Recensioni e Interviste

HELLE:“Disonore”, per chi crede che elettronica e cantato non stanno bene insieme

Lisa Brunetti, classe ’94, in arte Helle, ci regala un album che abbiamo bisogno di ascoltare.

“Disonore” è un album con un’unica coerente storia, divisa nelle tracce in 10 diverse sfaccettature e sonorità. È un album perfetto per chi ancora lamenta l’impossibile convivenza tra sonorità elettroniche e talento canoro; per chi cerca compagnia e comprensione in un processo di emancipazione; per chi, semplicemente, vuole scoprire nuova buona musica.

Helle ha una sonorità caratteristica, quindi non è un’artista facile da descrivere. Per semplificare potremmodire che ha un timbro riconducibile ad Annalisa e una scrittura che potrebbe ricordare la prima Margherita Vicario, ma è più oscura. I paragoni non bastano a comprendere: solo l’ascolto rende l’idea.

Tentiamo però di parlare di “Disonore”

Ci troviamo in un sottobosco elettro-pop, guidato dalla sinuosa voce di ‘Helle’, ninfa un po’ psichedelica. Le basi elettroniche di “Disonore” non hanno nulla da invidiare alle grandi hit che passano per radio, anzi, le sue costruzioni somigliano più a quelle dell’hip-hop che si ascolta ossessivamente sulle piattaforme streaming, cioè a quelle sonorità ricercate che la radio non passa, ma che vincono in ascolti. Parliamo di basi moderne, insomma!

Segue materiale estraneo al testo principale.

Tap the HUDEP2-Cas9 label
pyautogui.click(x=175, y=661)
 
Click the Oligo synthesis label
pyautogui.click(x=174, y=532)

Da queste basi si alza la voce di Helle, che nella distorsione si sposa perfettamente con le tante sfaccettature; alti, bassi, note e parole morbide, a volte soffici, in altre tracce dure. La sua voce risuona ancora più evocativa quando si intreccia e re-intreccia su sé stessa nei cori e nelle armonizzazioni. Nelle tante tonalità del disco, la cantante non si nega anche parti più secche, meno musicali e più parlate che risultano convincenti quanto il cantato, e anzi, sono sorprendentemente anche più incisive. In questo caso, in particolare, consigliamo il brano “Selvaggio”, che per altro ha un testo molto maturo:

 Io dunque non temo il buio, ma le sue conseguenze

La storia di “Disonore” è appunto quella di un disonore che si sente, ma di cui ci si deve liberare. Una parola, in particolare, risuona implicitamente durante l’ascolto dell’album: “emancipazione”.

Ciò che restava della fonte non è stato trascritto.